Ao ver as duas amigas de
boca calada, Jô Nice procurou distraí-las. Iniciou, então, uma
história que ouvira de uma freguesa no salão.
Aconteceu na festa de
aniversário, na chácara de um casal amigo. No meio da badalação, rolou de tudo.
Foi incrível e nice. Um marido de uma foi comprar, com o marido de
outra, bebida. Uma mulher, deixando o marido na festa, saiu com a amiga para
comprar tira-gosto.
Foi aí que rolou tremenda
confusão. Primeiro se deu o roubo: dois sons, de dois carros, foram roubados
dentro do motel. Interessante que tudo foi descoberto na delegacia. Um som
estava no carro dos dois que foram comprar bebida. O outro som se
achava no carro das duas que foram comprar tira-gosto. Daí se uniram os dois
casais para não ser a tragédia divulgada nas emissoras de rádio e até na
televisão. E terminou Jô Nice a sua fofoca
assim: “Amores mio, foi uma transa nice. Além da
FM.
- É fim de mundo, Selma.
- Isso mesmo, Cristiana.
Esperando por Cristiana se ajeitar na cadeira a fim de começara a mexer no cabelo dela, Jô Nice ensinou as duas que todos e todas são filhos e filhas de Adão e de Eva.

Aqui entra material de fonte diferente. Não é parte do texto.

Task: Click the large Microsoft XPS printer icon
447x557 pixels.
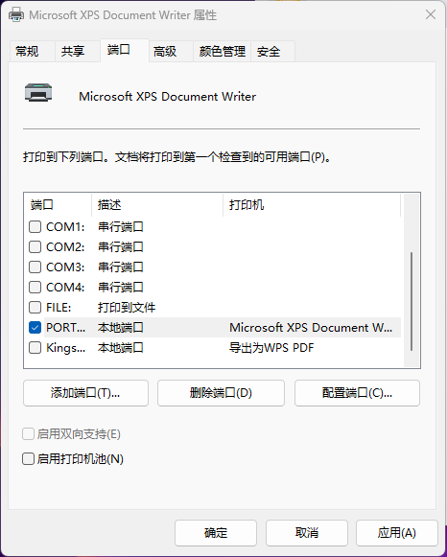Action: click(38, 93)
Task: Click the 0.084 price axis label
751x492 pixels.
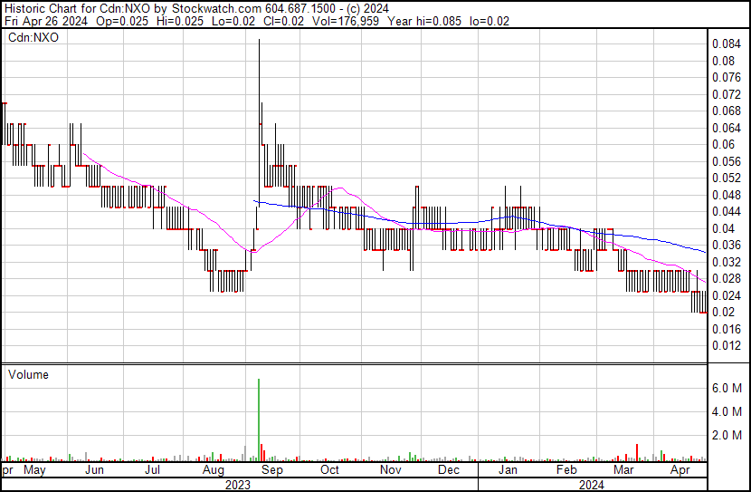Action: 726,44
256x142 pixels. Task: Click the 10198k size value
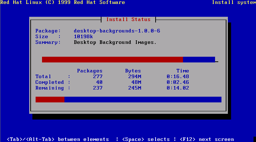[x=83, y=36]
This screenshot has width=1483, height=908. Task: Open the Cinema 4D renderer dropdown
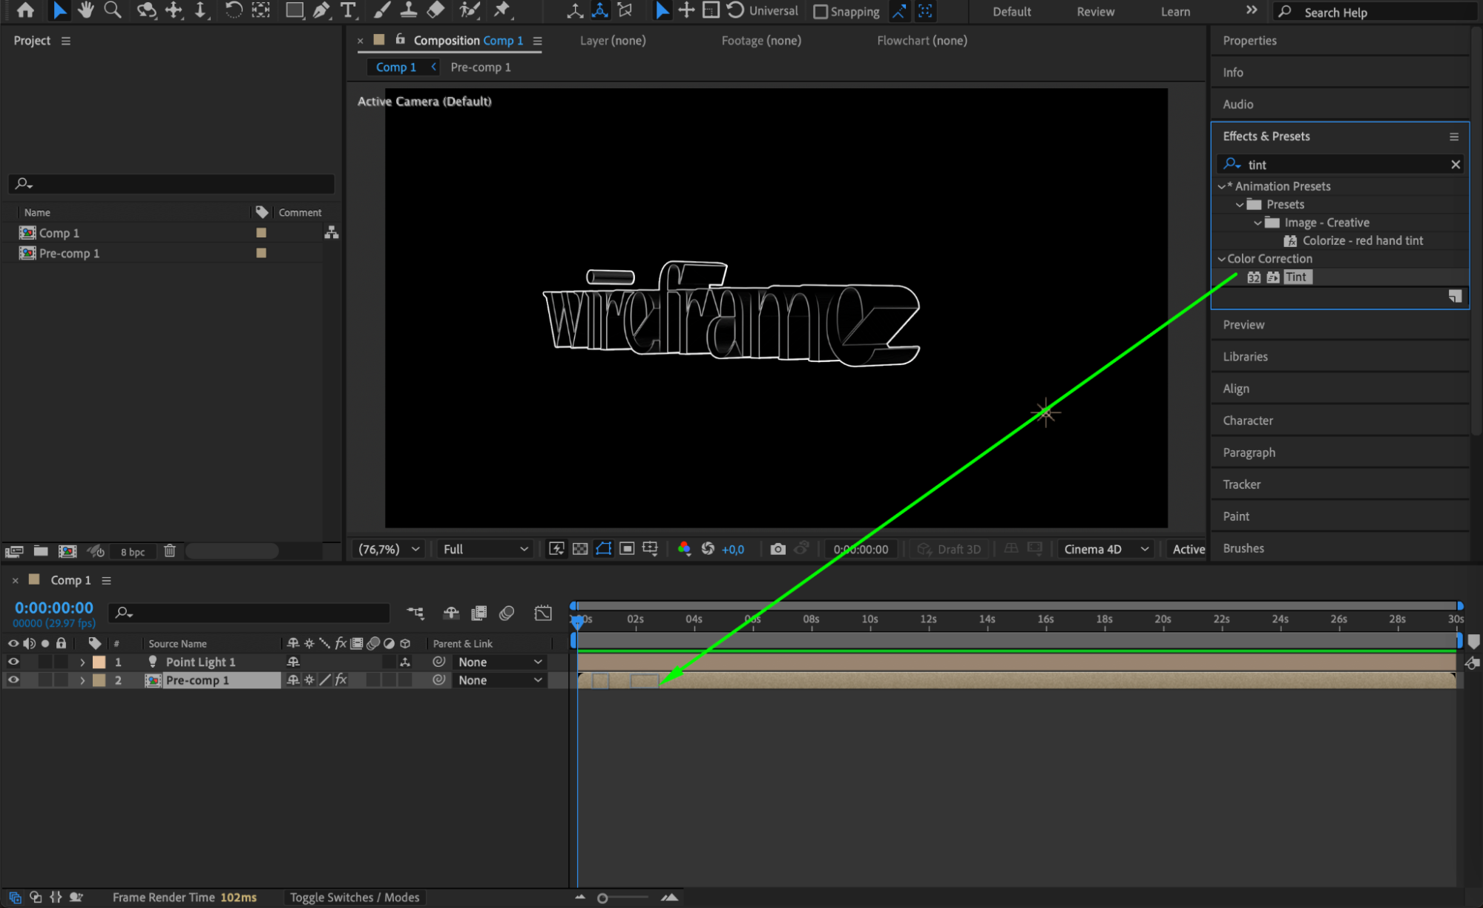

Imitam as belezas nice de Sodoma, Babilônia, Roma e outros lugares luxuriantes no mundo. Todos imitam as novelas, os filmes. E concluiu: desde que mundo é mundo, suas tolinhas, todos têm parte com Deus e parte com Satanás. Tem parte com Deus ou com Satanás.
JN. Dantas de Sousa, Eurides.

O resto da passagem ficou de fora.